Reputation: 8281
Given this Dataframe
:
+---+---+
| c1| c2|
+---+---+
| A| 1|
| A| 2|
| A| 1|
| B| 3|
| B| 4|
| B| 4|
+---+---+
I want to compute for each value c1, the more frequent value of c2
+---+---+
| c1| c2|
+---+---+
| A| 1|
| B| 4|
+---+---+
Here is my current code (Spark 1.6.0)
val df = sc.parallelize(Seq(("A", 1), ("A", 2), ("A", 1), ("B", 3), ("B", 4), ("B", 4))).toDF("c1", "c2")
df.groupBy("c1", "c2")
.count()
.groupBy("c1")
.agg(max(struct(col("count"), col("c2"))).as("max"))
.select("c1", "max.c2")
Is there a better way ?
Upvotes: 0
Views: 128
Reputation: 17
val df = sc.parallelize(Seq(("A", 1), ("A", 2), ("A", 1), ("B", 3), ("B", 4), ("B", 4))).toDF("c1", "c2")
import org.apache.spark.sql.expressions.Window
val overCategory = Window.partitionBy($"c1",$"c2").orderBy($"c2".desc)
val countd = df.withColumn("count", count($"c2").over(overCategory)).dropDuplicates
val freqCategory =countd.withColumn("max",max($"count").over(Window.partitionBy($"c1"))).filter($"count"===$"max").drop("count","max")
Upvotes: 0
Reputation: 11587
If you are comfortable using Spark SQL the below implementation would work. Please note that the window functions in Spark SQL is available from Spark 1.4 onwards.

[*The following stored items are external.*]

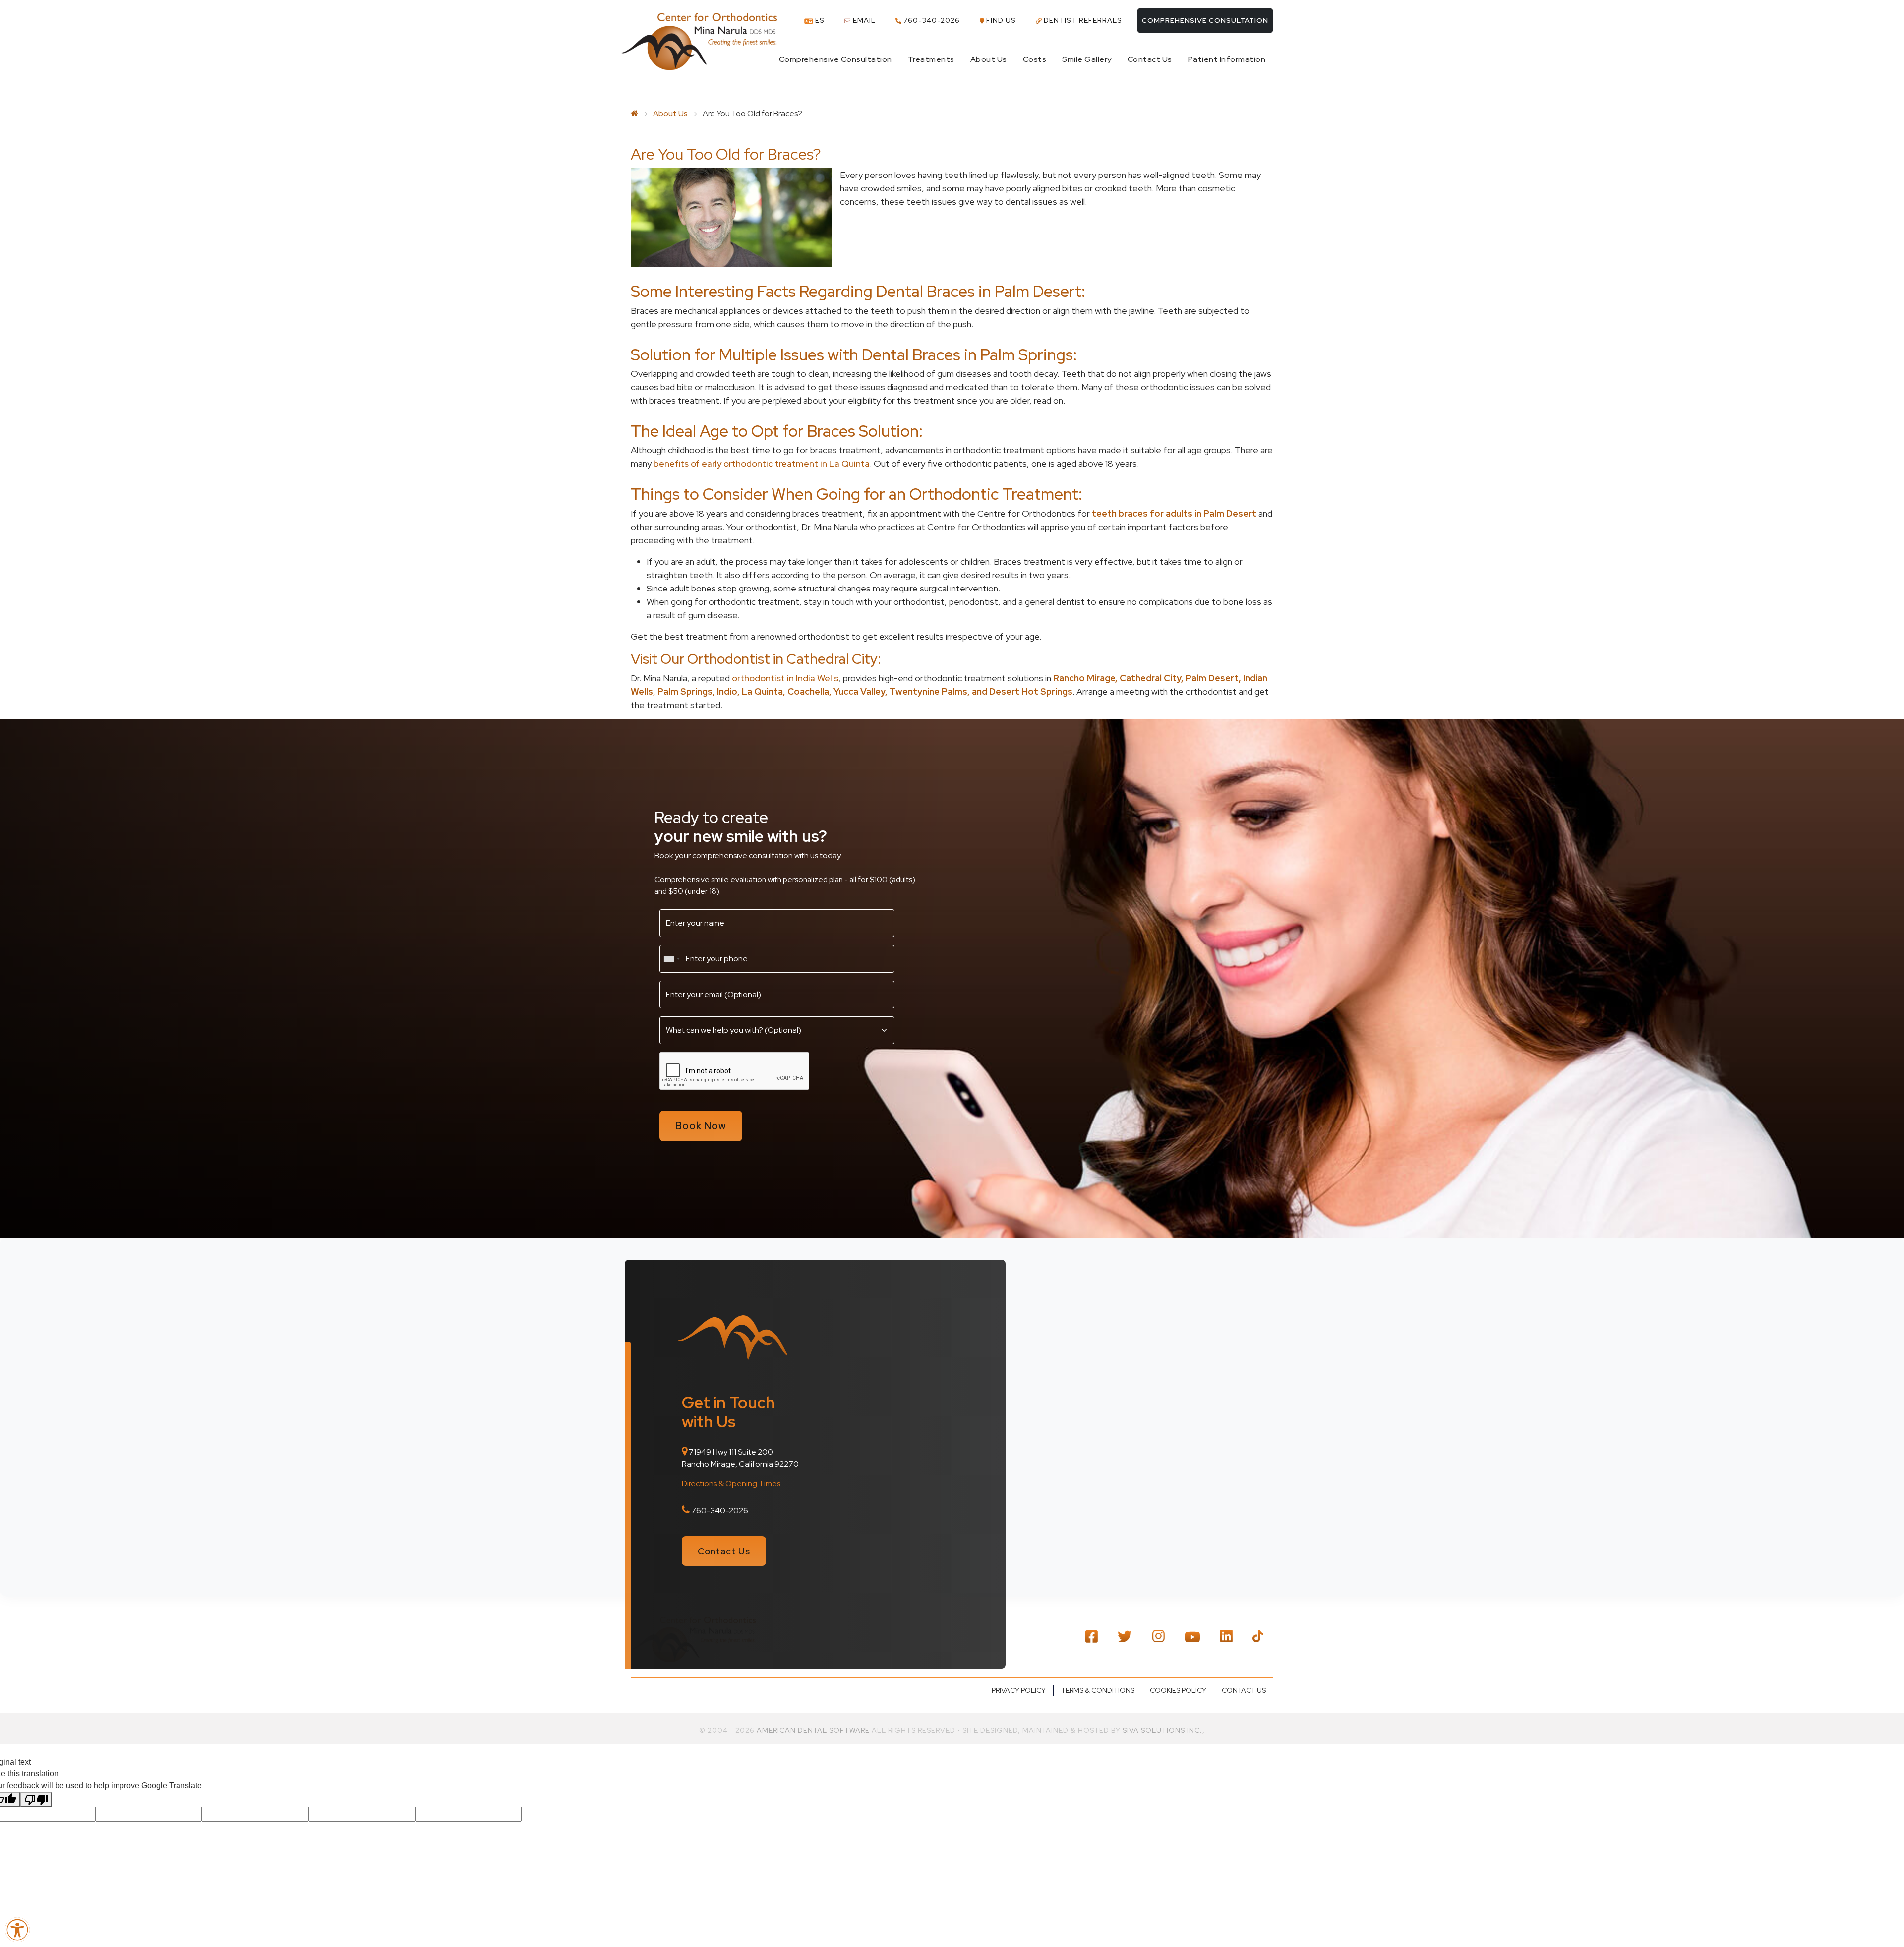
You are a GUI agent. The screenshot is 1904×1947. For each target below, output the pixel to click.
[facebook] (1091, 1635)
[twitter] (1125, 1635)
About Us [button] (988, 59)
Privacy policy (1019, 1690)
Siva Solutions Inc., (1164, 1730)
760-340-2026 (930, 20)
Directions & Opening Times (731, 1483)
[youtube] (1192, 1636)
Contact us (1244, 1690)
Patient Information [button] (1227, 59)
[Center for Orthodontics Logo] (699, 41)
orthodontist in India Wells (785, 678)
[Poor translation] (36, 1799)
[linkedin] (1226, 1635)
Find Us (1000, 20)
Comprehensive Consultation (835, 59)
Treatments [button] (931, 59)
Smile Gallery (1087, 59)
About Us (670, 113)
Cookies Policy (1178, 1690)
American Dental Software (814, 1730)
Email (863, 20)
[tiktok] (1257, 1635)
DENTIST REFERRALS (1082, 20)
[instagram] (1158, 1635)
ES (819, 20)
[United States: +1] (671, 958)
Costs (1035, 59)
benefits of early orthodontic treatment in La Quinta (762, 463)
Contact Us (1150, 59)
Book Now (700, 1126)
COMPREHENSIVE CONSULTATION (1205, 20)
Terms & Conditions (1097, 1690)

df.registerTempTable("temp_table")
sqlContext.sql
("""
SELECT c1,c2 FROM
(SELECT c1,c2, RANK() OVER(PARTITION BY c1 ORDER BY cnt DESC) as rank FROM (
SELECT c1,c2,count(*) as cnt FROM temp_table GROUP BY c1,c2) t0) t1
WHERE t1.rank = 1
""").show()
Upvotes: 1